The creation of detection rules and their “tuning” to eliminate false-positives has often been described as an activity carried about by incident responders. For example, a corporate security team, the incident response manage and use the SIEM for detection. The rules exist for them, and they create those rule in response to past incidents or from a library of pre-defined rules that they customize for their environment.

This approach may be considered “historic” and is not emphasized in modern frameworks. It is not that incident responder cannot or should not be involved, it is that their role is operational and should be the consumer of good analytics, the driver of the development of new analytics, and not the developers of analytics. They are a stakeholder, perhaps the most important stakeholder!

What is the relationship between Detection Engineering and Threat Hunting?

Threat Hunting and Detection Engineering go hand-in-hand. Threat Hunting methods are used by Detection Engineers to validate their detection logic, data sources, and measure effectiveness. That said, Threat Hunting has additional outcomes unrelated to Detection Engineering goals, and may trigger incident response.

Most Detection Engineering use-cases begin with a Threat Hunt to validate and priorize the use-case. If the threat hunt proves difficult, it helps estimate the effort of developing the use-case for detecting that threat. If the threat hunt yeilds few false positives, it indicates that the use-case could be highly effective and should get higher priority. If the threat hunt fails due to lack of data, it may indicate that developmen to the use-case should be deferred until the datasource can be developed.

What is the relationship between Detection Engineering and Threat Intelligence?

The need for new detections is often driven by threat intelligence. We want to detect threats before they become incidents and the earliest needs may come from threat intelligence analysis. For example, if Qakbot has changed their methods but your organization has not yet encountered them, threat intelligence may be able to provide information on how to detect the new methods days before you are attacked.

A good detection engineer reads threat reports differently than a malware or TI analyst. He/she discovers detection opportunities, pivots and writes rules for any trace the reported threat may have left. – Florian Roth

What is the relationship between Detection Engineering and Offensive Security?

What is the relationship between Detection Engineering and IT Asset Inventory?

Detection Engineering both consumes and produces asset inventories. Detection Engineering crucially requires quality inventory of assets, identifies, and configurations.

If you want to measure the converage of your detections for an specific threat, you will need to have an inventory of assets targeted by, exposed to, or vulnerable to the threat. If you don’t have a good inventory, you will not know how effective your detection will be. For example, if you have a detection for exploitation of a vulnerability in MS SQL Server, but you don’t know how many SQL Servers you have, or their addresses, you cannot determine if your detection will actually work.

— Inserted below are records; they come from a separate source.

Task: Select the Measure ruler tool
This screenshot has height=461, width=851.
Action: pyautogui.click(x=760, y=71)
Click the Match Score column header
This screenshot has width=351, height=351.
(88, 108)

Detection Engineers often have specific inventory requirements that others do not. For example, knowing which security agents are present, knowing how assets are configured, knowing what permissions an identity has. These all can be used to enrich detections to priotize alerts by priority of the asset or severity of the detected threat. Without this additional information, you can detect a threat, but not detemine how urgent a response to that threat is.

What is the relationship between Detection Engineering and Malware Analysis?

In some larger organizations, especially security product vendors and MSP, a core activitity is analyzing new malware samples to extract useful indicators and to turn those into detection rules. The continuous deployment of new detection signatures is driven by malware analysis, and malware analysis might be considered a core skill required of those in a Detection Engineering role. Given that malware hashes are trivially changed, this activity involves more in-depth understanding of malware behaviour and the identification of invariant observables as well as behavior-based detections.